State-of-the-art statistical design and analysis for maximal success with minimal patient burden in Epidermolysis bullosa trialsOngoing
|Project lead||Dr Johann Bauer & Dr Martin Laimer|
|Organisation||EB House Austria, Salzburg, AUSTRIA|
|Partner organizations & collaborators||Intelligent Data Analytics Lab (Team Biostatistics and Big Medical Data PMU Salzburg, Georg Zimmermann); I-BioStat, University Hasselt and KU Leuven (Geert Molenberghs); Department of Pharmaceutical Biosciences, Uppsala University (Mats Karlsson)|
|Project budget||EUR 220,000.00 EB House part EUR 40,000.00|
|Start date / Duration||01. Jan 2021 / 24 months|
|Funder(s) / Co-Funder(s)||Others|
|Other funder(s)||European Joint Programme on Rare Diseases (EJP RD) |
Short lay summary
The controlled testing of an innovative therapeutic approach within the framework of a clinical trial is made difficult in the case of rare diseases by the small number of suitable patients and thus often complex trial protocols. The project now being supported aims to use statistical and other methodological approaches to make the collection and utilisation of data more efficient in view of the limited resources available. This should increase the significance of the results and facilitate the planning of such studies in the future, but also keep the burden of participation for patients as low as possible. Among other things, the results are to be made available to the public in a freely accessible software (app).
Epidermolysis bullosa simplex (EBS) is a rare genetic, blistering skin disease for which there is no cure. Treatments that address the pathophysiology of EBS are needed. In a randomized, placebo-controlled, 2-period crossover phase 2/3 trial, we assessed the immunomodulatory impact of 1% diacerein cream vs. placebo in reducing the number of blisters in EBS. 15 patients were randomized to either placebo or diacerein for a 4-week treatment and a 3-month follow-up in period 1. After a washout, patients were crossed over during period 2. Of the patients receiving diacerein, 86% in episode 1 and 37.5% in episode 2 met the primary end point, i.e. a reduction of number of blisters by more than 40% from baseline in selected areas over the treatment episode (vs 14% and 17% with placebo, respectively). No adverse effects were observed.

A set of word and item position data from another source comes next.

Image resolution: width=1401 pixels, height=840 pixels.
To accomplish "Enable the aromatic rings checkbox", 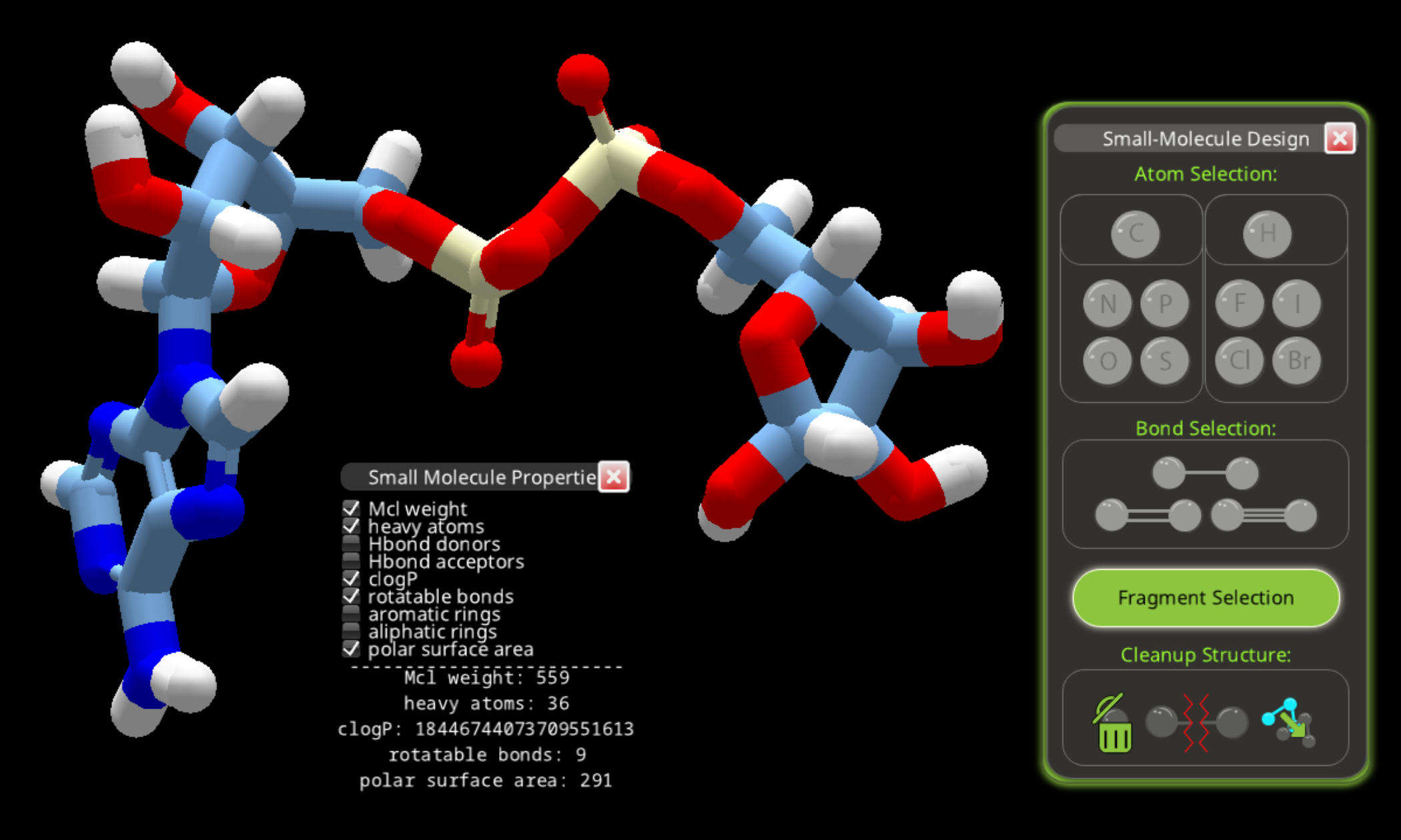I will [x=351, y=614].
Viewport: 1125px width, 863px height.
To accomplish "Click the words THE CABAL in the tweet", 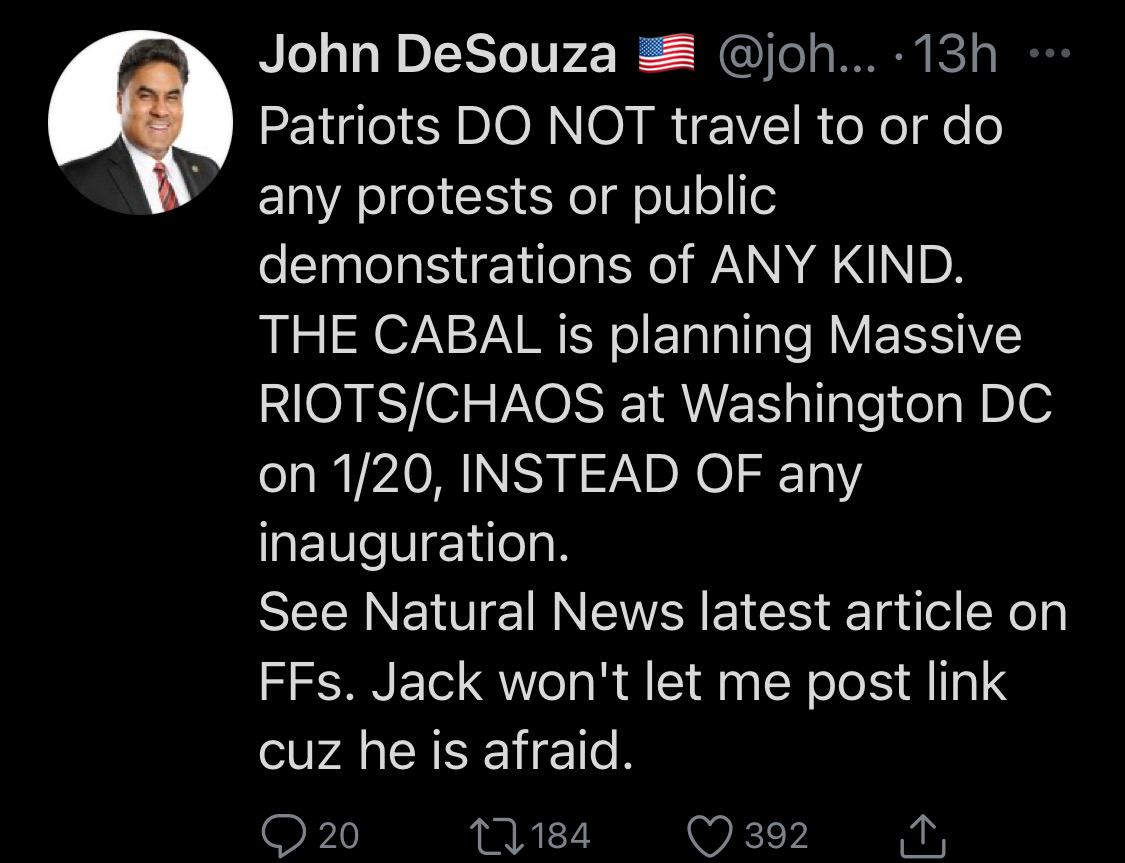I will click(399, 335).
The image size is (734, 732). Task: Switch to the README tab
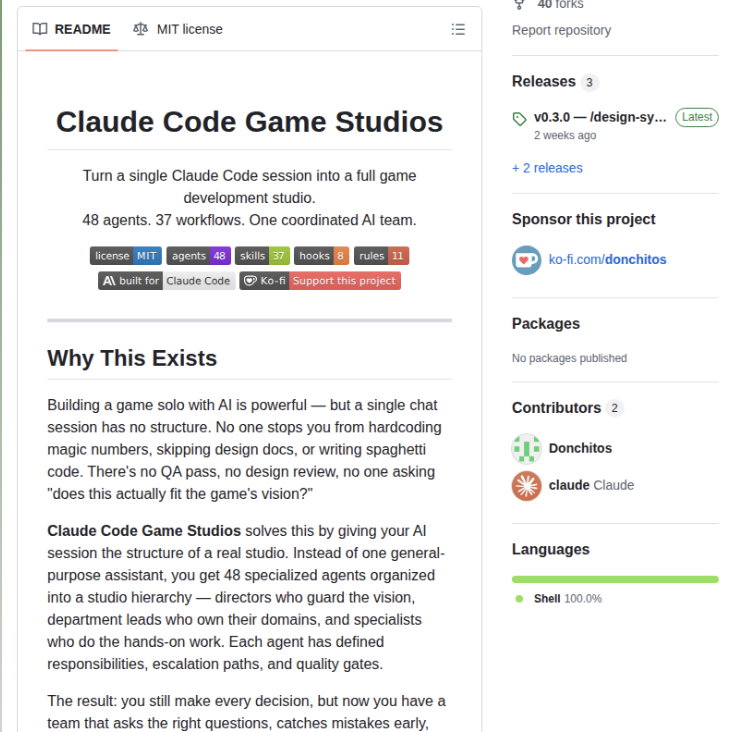71,29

An international consortium of statisticians with different, overlapping and complementing, areas of expertise, will (A) reanalyze the data using different state-of-the-art methodologies, trying to exploit the longitudinal nature of the data as much as possible, (B) investigate the impact that certain characteristics of the trial have on the statistical analysis, (C) develop strategies and design recommendations for future trials in this area, but also transferable to other rare diseases, and (D), as means to ensure transferability and high dissemination of the results, devise computational tools that can be used by practitioners in order to implement (A) - (C) in concrete trial planning and analysis, and provide educational material.